Lacan situa no texto de Freud uma identificação primeira ou primária. É o texto Psicologia das Massas. Lacan vai trabalhar com a noção de Ideal do eu. Lembro do Grafo do Desejo em que tem-se uma volta primeira, que apresenta o S barrado, o sujeito e o I(A). Volta, passagem… pela cadeia significante.

O seminário A ética da psicanálise tem muitas referências, mas preferi seguir essas identificações. Entretanto, para segui-las, outra referência a Freud: a da Lei em Moisés e o Monoteísmo e sua volta, subversão a Totem e Tabu. O pai que é função, pai morto, Nome-do-Pai. Não sei se estou conseguindo dizer isso. Mas, temos esse mito estabelecido por Freud que apresenta um paradoxo. Os filhos matam o pai para se submeter à Lei. O mito de Moisés restabelece o assassinato do pai e a instituição da Lei,  mas Freud insiste no acontecimento. Estatuto de real, de realidade histórica. Tem-se a letra impressa na Tábua e tem-se essa insistência na existência de Moisés. De todo modo, o assassinato… O Mito de Édipo exige um crime, um criminoso. Com Lacan é possível fazer isso passar em três registros: Real, Simbólico e Imaginário. Identificação ao pai, simbolização pelo nome-do-pai… não sem esta “vocação para a neurose”, estabelecida pela identificação primária.

Se nos situamos no campo da neurose, das neuroses, é preciso introduzir a Lei e a transgressão, o crime, o assassinato do pai, o desejo incestuoso. Não me parece bastar para situar os termos nos registros. Para ir adiante, não basta a saída das identificações que resulta nas formações inconscientes.
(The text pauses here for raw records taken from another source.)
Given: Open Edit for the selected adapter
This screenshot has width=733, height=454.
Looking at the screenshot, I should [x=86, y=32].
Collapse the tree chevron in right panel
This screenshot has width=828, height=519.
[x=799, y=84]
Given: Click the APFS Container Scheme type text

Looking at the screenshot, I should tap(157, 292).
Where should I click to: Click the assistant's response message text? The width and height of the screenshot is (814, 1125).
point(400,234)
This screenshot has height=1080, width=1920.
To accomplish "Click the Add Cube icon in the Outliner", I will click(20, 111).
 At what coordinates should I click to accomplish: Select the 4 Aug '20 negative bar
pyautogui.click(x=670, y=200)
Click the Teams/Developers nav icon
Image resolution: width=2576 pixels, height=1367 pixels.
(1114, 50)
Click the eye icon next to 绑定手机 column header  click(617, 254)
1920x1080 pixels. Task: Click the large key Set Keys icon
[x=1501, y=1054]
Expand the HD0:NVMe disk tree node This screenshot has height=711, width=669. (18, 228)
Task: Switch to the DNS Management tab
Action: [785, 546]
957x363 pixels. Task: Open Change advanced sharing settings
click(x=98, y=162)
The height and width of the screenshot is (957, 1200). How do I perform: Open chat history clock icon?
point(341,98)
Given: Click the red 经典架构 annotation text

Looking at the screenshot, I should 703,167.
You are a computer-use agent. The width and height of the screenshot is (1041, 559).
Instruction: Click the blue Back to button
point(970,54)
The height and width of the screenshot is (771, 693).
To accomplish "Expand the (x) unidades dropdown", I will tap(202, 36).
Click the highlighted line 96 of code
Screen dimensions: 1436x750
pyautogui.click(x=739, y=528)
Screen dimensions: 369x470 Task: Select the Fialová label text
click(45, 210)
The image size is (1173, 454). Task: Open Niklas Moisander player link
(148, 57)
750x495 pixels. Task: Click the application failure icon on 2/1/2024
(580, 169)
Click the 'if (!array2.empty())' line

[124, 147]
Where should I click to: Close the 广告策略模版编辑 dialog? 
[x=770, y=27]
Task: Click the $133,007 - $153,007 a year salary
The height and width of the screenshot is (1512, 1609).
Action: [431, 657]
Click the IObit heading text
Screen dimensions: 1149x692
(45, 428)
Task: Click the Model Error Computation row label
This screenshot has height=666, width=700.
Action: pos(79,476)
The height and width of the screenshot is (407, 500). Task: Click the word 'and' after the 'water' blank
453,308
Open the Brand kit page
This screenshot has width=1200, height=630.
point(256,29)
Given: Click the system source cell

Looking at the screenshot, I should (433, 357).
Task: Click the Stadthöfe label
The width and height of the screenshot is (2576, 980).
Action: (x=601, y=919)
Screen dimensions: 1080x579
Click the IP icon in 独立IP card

Por essa via, continuamos a falar.

Se temos alguém para endereçar essa fala, creio — não é uma certeza — que é possível uma análise. Se for possível ir até o final da análise, Lacan nos diz que é daí que resulta o analista. Minha hipótese é de que nesse ponto não só é possível suportar a fala, o que falou em nós, em cada análise, mas a mudez (de a Coisa, das Ding). A falta de palavra. Observo que o Sujeito, o barrado, se apaga cada vez que aparece na fala.


 

*Texto escrito a partir do trabalho realizado em 2020 na AEPM com o Seminário VII de Lacan: A ética da psicanálise.